Would you write out the lines below exactly, from the one containing "Screen dimensions: 612x420" to the very last, but without the pictures?
-*-
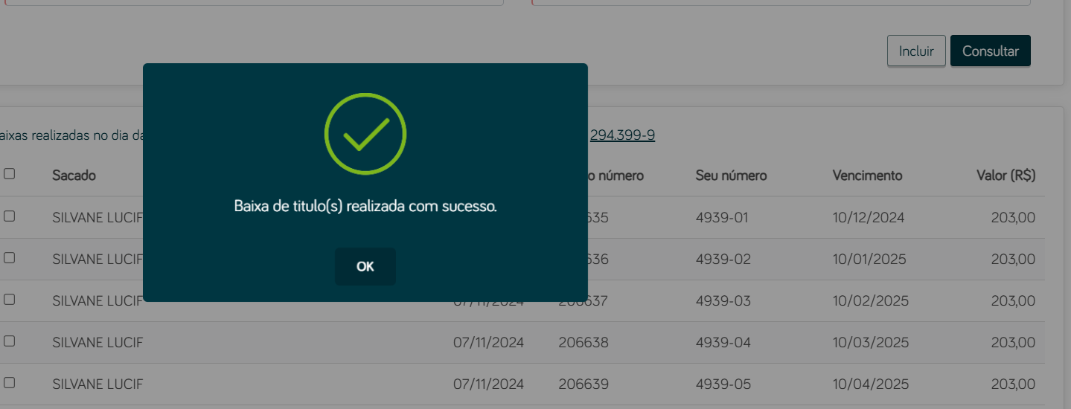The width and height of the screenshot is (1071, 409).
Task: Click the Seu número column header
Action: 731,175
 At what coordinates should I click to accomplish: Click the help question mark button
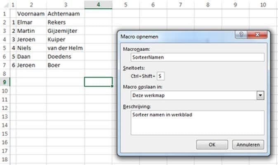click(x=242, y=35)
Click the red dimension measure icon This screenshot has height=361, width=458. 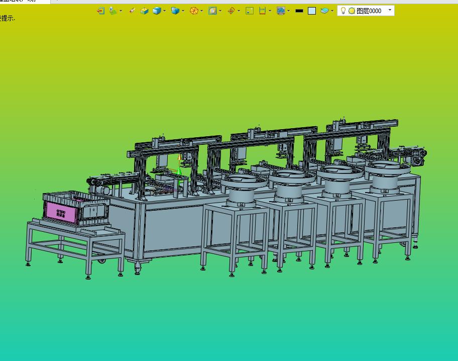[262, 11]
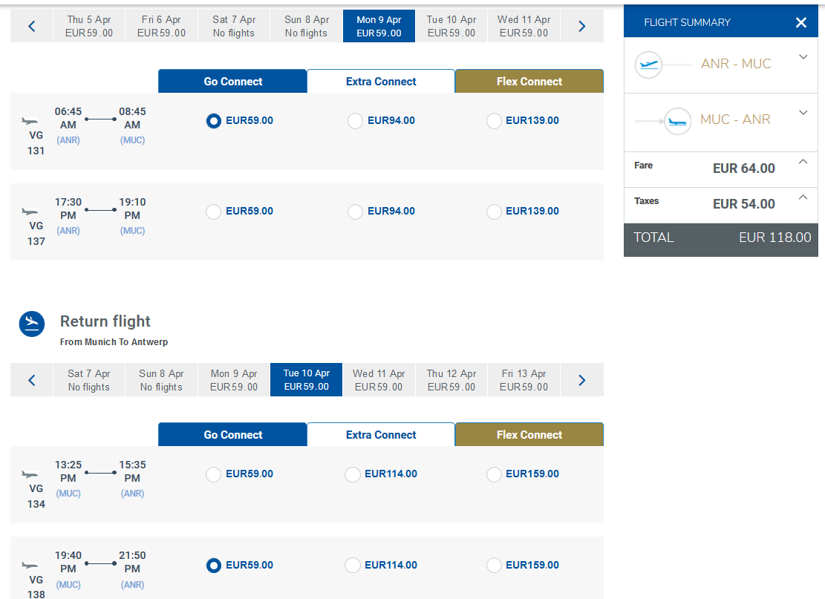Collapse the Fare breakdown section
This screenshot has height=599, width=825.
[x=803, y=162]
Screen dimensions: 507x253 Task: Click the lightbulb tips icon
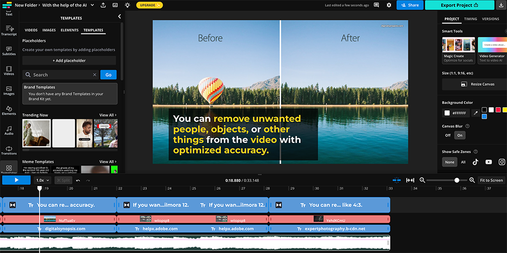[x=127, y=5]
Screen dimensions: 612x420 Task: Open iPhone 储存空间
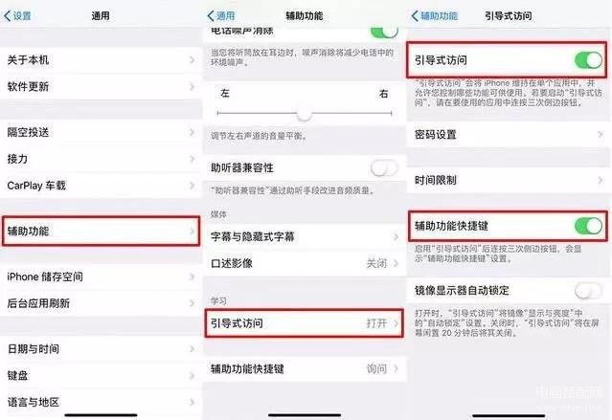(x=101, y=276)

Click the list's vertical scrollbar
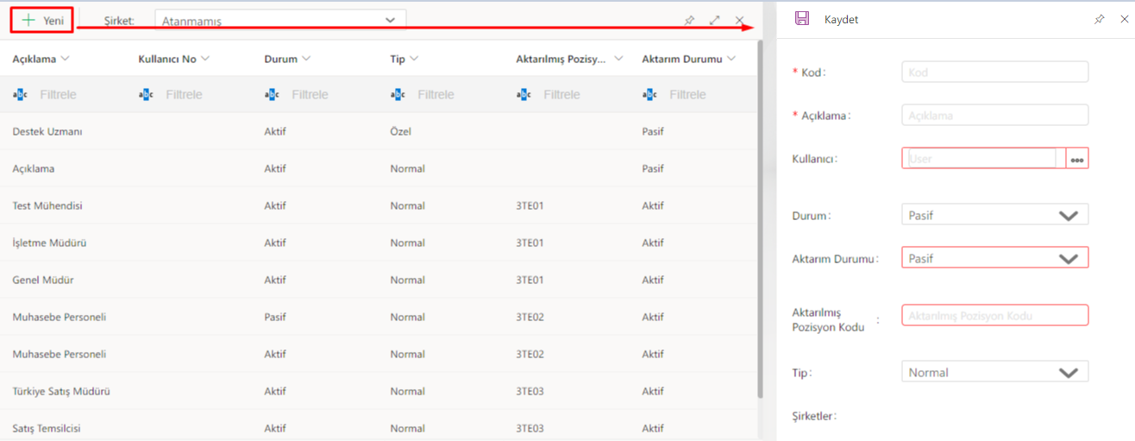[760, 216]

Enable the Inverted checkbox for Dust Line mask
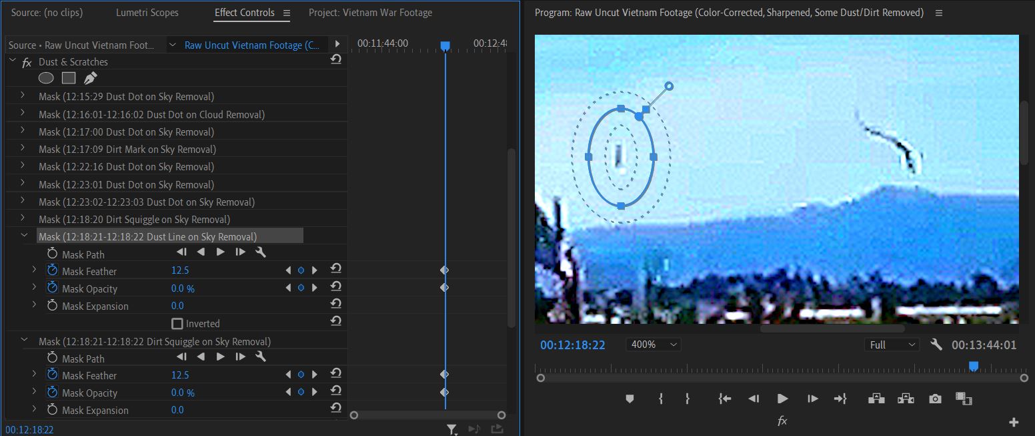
-*-
- **OUTPUT FOR THIS TASK**
Screen dimensions: 612x420 Task: Open iPhone 储存空间
(x=101, y=276)

Click the list's vertical scrollbar
[760, 216]

Enable the Inverted checkbox for Dust Line mask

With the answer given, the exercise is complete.